Melhores fundamentos apenas tornam a bicicleta melhor para andar
A moto de segunda geração também apresentava melhores suportes em comparação com a original, que ainda se mantém bem hoje. O quadro foi transportado com a mesma distância entre eixos e inclinação/trilha; no entanto, a suspensão foi revisada. Esta bicicleta apresentava suspensão Kayaba totalmente ajustável e mais rígida: um garfo USD de 43 mm com controles deslizantes revestidos de DLC e um monoamortecedor com braço oscilante reforçado. Estas alterações deverão resultar em melhor compostura na estrada, especialmente quando se dirige rápido.
A moto também recebeu um amortecedor de direção para evitar oscilações mortais em altas velocidades. Os modelos anteriores da Geração 2 tinham pinças de freio radiais Tokico, que ofereciam desempenho de frenagem significativamente melhor do que as pinças esponjosas de 6 pistões do original. Em 2013, com ABS, a moto foi atualizada para pinças Brembo M4.32 para melhor desempenho de frenagem. Por fim, a moto rodava rodas de 17 polegadas com pneus radiais Bridgestone BT-015 retirados diretamente da GSX-R1000. Junte tudo e você terá uma hiperbike analógica que deve parecer estável e mais tolerante em comparação com o modelo original.

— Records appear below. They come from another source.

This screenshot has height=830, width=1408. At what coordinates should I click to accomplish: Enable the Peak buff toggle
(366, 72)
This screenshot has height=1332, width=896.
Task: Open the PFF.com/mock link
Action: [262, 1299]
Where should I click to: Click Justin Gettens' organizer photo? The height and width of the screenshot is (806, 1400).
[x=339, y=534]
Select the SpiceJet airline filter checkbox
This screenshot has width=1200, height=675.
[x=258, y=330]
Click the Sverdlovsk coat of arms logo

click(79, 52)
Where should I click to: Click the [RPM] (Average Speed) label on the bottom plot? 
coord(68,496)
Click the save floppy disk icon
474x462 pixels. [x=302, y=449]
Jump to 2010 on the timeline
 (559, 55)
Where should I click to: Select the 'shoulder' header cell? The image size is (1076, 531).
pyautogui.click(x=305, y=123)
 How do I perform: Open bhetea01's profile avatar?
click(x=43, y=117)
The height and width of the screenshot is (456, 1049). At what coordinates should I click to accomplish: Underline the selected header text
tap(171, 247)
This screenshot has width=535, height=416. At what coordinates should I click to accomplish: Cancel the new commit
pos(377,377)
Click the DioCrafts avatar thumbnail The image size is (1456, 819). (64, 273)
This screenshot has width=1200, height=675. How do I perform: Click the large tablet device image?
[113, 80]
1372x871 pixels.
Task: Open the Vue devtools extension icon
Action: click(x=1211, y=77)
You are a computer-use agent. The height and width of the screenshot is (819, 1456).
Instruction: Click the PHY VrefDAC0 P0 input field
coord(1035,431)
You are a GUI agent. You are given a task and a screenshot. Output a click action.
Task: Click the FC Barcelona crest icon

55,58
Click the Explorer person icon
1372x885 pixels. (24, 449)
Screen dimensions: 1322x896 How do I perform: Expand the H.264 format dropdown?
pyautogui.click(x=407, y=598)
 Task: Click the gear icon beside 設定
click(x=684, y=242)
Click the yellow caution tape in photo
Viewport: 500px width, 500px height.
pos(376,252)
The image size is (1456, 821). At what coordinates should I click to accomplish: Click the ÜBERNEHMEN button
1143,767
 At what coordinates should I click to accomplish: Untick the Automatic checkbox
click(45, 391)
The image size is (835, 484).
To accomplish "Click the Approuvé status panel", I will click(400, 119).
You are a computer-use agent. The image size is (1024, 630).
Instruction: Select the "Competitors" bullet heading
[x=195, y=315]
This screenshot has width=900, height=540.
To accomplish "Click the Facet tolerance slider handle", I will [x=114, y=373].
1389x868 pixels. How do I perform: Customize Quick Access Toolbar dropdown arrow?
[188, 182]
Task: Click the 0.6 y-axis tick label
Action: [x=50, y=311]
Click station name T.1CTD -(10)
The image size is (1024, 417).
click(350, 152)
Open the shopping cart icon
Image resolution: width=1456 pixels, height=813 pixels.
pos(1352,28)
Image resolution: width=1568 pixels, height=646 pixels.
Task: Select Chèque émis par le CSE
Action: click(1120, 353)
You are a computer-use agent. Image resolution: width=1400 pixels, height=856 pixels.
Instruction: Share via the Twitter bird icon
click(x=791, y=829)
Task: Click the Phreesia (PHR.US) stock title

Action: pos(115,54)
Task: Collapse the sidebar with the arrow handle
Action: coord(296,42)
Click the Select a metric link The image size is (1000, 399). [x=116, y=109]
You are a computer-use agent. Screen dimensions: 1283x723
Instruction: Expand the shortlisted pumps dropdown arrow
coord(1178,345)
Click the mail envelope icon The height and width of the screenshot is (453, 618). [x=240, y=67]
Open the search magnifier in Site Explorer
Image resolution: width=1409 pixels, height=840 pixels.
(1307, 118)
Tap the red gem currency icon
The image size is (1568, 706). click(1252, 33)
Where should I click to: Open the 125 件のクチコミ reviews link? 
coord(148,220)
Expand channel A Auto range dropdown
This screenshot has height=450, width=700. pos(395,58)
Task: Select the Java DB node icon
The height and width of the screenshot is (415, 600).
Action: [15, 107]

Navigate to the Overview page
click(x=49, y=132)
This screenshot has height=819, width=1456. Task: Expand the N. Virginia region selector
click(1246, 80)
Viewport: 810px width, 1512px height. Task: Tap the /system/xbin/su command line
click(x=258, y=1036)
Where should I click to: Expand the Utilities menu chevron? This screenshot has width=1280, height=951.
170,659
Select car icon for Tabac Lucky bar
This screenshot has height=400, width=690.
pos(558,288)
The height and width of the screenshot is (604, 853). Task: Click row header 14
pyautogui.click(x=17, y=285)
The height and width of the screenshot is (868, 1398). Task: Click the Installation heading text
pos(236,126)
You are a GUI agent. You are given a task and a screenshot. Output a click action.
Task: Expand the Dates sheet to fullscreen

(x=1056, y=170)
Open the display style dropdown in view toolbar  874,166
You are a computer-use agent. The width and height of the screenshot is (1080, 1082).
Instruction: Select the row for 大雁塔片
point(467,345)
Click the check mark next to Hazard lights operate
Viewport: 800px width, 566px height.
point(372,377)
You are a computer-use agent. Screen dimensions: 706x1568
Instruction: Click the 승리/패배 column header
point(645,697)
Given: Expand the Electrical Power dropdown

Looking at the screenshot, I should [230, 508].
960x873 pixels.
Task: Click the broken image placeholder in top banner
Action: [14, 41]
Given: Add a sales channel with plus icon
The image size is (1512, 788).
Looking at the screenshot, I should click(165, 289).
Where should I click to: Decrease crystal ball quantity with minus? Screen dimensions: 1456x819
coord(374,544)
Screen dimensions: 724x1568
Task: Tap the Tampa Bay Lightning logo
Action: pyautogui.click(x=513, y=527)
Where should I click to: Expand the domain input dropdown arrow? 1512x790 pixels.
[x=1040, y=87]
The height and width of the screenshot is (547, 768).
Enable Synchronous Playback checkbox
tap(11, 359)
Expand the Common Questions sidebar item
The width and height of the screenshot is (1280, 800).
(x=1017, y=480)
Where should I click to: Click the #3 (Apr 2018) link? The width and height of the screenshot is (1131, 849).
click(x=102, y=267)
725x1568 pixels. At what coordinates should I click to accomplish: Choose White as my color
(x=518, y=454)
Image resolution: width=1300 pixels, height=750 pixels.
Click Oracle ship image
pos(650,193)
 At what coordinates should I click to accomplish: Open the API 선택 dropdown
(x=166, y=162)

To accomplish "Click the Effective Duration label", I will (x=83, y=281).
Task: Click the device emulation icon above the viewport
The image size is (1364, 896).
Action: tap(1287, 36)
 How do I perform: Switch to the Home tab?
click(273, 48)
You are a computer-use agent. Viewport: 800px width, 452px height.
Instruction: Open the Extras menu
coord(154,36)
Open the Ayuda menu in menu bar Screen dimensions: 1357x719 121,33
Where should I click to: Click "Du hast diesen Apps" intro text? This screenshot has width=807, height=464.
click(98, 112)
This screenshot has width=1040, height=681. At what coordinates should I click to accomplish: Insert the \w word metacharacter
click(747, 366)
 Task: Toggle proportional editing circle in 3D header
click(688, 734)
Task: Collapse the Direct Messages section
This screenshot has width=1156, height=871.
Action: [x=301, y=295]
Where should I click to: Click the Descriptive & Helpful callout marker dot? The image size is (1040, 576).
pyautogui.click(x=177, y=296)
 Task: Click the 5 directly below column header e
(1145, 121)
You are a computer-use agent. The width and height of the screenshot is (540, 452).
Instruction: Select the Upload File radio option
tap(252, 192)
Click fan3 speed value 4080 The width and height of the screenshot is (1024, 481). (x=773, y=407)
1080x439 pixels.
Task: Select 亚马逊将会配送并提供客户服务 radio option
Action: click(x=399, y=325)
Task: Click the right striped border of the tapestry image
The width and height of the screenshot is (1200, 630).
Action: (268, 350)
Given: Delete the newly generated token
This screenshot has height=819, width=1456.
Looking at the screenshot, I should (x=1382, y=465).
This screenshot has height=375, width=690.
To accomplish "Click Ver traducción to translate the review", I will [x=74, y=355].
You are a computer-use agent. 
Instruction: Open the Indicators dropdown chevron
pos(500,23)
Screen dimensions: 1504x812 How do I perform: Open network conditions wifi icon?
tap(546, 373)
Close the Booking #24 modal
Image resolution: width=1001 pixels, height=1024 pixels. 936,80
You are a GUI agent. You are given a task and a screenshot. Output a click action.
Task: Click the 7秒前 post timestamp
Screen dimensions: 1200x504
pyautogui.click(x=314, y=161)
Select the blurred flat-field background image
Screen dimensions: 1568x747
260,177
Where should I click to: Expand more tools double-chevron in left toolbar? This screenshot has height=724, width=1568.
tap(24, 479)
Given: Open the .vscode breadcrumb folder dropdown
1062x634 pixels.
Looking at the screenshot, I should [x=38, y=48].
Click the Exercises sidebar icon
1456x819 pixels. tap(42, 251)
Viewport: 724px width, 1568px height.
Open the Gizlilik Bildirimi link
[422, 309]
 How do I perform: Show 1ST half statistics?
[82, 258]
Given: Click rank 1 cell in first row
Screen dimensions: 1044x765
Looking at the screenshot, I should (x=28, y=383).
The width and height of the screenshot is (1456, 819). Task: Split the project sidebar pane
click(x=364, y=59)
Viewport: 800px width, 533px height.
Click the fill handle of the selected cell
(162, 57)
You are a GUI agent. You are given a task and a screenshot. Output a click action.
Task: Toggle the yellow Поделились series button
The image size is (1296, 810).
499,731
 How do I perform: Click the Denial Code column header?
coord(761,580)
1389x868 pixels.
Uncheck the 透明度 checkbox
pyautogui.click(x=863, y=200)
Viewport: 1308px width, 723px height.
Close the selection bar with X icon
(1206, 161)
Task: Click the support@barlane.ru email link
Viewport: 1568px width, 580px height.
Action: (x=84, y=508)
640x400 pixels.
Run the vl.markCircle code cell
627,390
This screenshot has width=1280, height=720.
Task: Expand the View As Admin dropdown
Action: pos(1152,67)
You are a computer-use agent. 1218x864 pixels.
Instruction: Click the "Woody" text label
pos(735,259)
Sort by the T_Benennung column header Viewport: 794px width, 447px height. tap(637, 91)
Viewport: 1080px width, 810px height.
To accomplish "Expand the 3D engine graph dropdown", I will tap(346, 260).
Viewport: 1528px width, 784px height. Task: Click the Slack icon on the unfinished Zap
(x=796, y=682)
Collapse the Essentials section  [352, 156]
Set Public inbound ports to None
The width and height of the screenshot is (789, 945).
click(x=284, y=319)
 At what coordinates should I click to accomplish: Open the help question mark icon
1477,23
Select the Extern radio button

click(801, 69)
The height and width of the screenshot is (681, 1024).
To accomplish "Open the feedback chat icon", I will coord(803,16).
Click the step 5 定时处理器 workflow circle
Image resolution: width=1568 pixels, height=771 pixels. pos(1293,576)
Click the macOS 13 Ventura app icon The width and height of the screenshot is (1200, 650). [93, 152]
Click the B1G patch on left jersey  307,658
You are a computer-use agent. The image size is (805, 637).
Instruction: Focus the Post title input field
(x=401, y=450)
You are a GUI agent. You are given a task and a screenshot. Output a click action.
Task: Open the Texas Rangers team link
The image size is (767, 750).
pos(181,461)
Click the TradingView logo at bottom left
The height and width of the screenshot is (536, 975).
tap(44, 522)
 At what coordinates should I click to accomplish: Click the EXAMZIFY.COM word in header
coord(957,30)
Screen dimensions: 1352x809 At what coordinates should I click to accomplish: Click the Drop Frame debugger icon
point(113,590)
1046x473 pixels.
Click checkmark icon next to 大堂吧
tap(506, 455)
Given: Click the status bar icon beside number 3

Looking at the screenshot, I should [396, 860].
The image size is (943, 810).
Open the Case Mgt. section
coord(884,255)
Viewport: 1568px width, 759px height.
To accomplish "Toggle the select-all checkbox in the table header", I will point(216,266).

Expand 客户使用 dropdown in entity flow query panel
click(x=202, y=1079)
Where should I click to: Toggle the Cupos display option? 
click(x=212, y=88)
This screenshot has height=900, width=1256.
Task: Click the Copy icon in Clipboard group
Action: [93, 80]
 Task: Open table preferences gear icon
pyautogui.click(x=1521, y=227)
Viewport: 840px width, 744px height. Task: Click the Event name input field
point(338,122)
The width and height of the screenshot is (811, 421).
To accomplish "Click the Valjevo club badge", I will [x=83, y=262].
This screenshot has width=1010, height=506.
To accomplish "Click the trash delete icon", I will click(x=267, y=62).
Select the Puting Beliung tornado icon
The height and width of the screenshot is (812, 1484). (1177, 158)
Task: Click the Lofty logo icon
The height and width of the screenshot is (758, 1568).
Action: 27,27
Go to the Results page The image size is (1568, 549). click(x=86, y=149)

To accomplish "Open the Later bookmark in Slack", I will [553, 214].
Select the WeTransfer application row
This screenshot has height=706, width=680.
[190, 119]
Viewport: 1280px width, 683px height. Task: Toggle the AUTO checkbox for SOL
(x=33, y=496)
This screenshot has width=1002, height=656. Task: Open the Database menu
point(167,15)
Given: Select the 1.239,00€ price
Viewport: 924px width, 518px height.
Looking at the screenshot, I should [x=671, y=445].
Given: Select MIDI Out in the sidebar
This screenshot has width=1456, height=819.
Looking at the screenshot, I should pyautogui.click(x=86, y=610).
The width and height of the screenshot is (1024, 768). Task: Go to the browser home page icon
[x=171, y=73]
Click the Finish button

Não tão grotesco quanto o original, nem tão nítido quanto o novo
Uma história semelhante segue para o design da bicicleta. Alegadamente, a Suzuki conduziu algumas pesquisas de mercado nos EUA e no Japão em 2004 para identificar quais elementos da Hayabusa atraíram tantos compradores. Descobriu que, embora o design original do Busa estava polarizando na mídia, os clientes adoraram o design grotesco. Yoshiura, o designer, também viajou pelos EUA para se inspirar na cena personalizada de Busa. Assim, a Suzuki projetou a Gen 2 Hayabusa para fortalecer a aparência da moto, mantendo a mesma linha e estrutura geral.
Eu queria criar uma forma masculina que complementasse a estrutura muscular do piloto, com toques de bíceps, antebraços e panturrilhas desenvolvidos. – Koji Yoshiura, designer da geração 1 e geração 2 Hayabusa
Embora a forma geral seja muito próxima do original, as linhas da moto foram ditadas principalmente por testes em túnel de vento. Como resultado, a moto não só ofereceu melhor proteção contra o vento e desempenho aerodinâmico, mas também parecia mais coesa em comparação com o modelo de primeira geração. Embora a aparência seja subjetiva, achamos que ele também parece melhor do que o Busa da geração atual, já que este último é mais angular e nítido, afastando-se da identidade crua e orgânica das duas primeiras gerações.
Uma ave de rapina que envelheceu bem
A Hayabusa original sempre será um ícone por quebrar recordes de velocidade e pôr fim às guerras de velocidade, enquanto a mais nova Hayabusa continuará a atrair os pilotos que procuram um míssil sobre duas rodas com conforto de turismo esportivo. Mas o Hayabusa Gen 2 será conhecido por ser o mais poderoso dos três, oferecendo um apelo analógico sem ser totalmente perigoso e com um design que (embora ainda polarize) parece melhor do que os Busas mais antigos e mais novos. Em nossos livros, o Gen 2 é a Hayabusa definitiva.